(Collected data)

== == ==

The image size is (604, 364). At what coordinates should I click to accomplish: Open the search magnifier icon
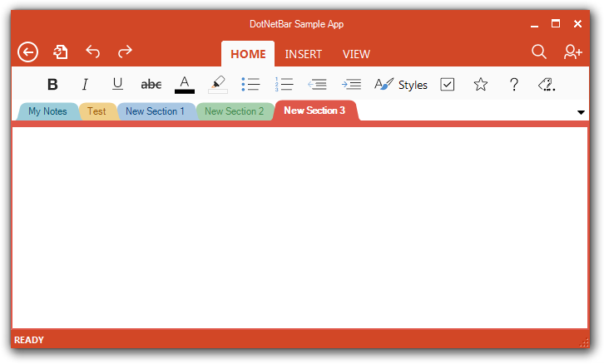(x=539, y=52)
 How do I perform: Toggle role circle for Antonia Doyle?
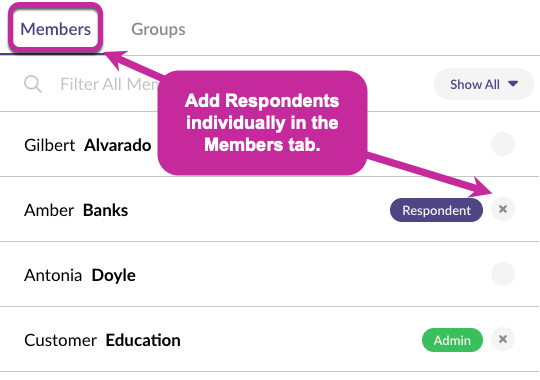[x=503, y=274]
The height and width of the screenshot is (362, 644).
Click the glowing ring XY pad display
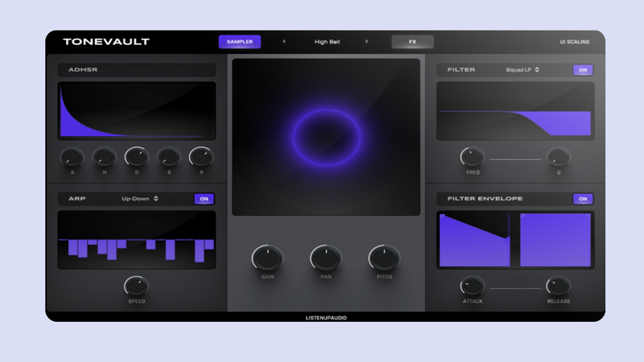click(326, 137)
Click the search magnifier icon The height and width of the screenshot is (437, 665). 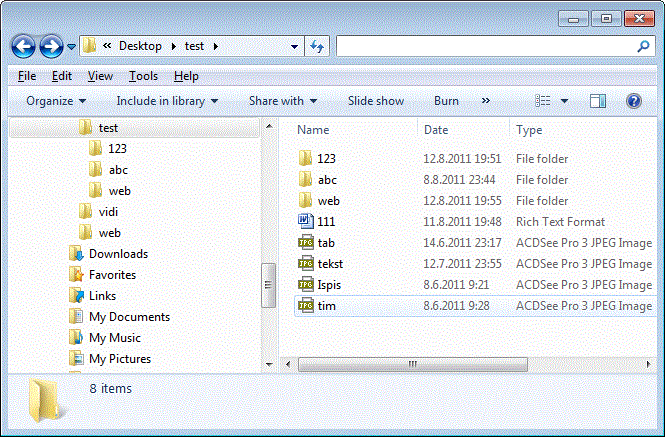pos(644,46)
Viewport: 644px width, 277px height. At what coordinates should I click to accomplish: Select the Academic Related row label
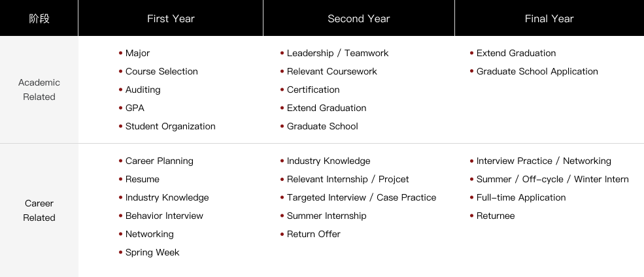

== == ==

* **The problem**
Give again, word for word, only the lines that run from the top of the data above through the line with "The height and width of the screenshot is (362, 644).". Drop the pictures.

* **Answer box**
The image size is (604, 364). At what coordinates should I click to accomplish: Open the search magnifier icon
(x=539, y=52)
 How do I perform: Toggle role circle for Antonia Doyle?
[x=503, y=274]
The height and width of the screenshot is (362, 644).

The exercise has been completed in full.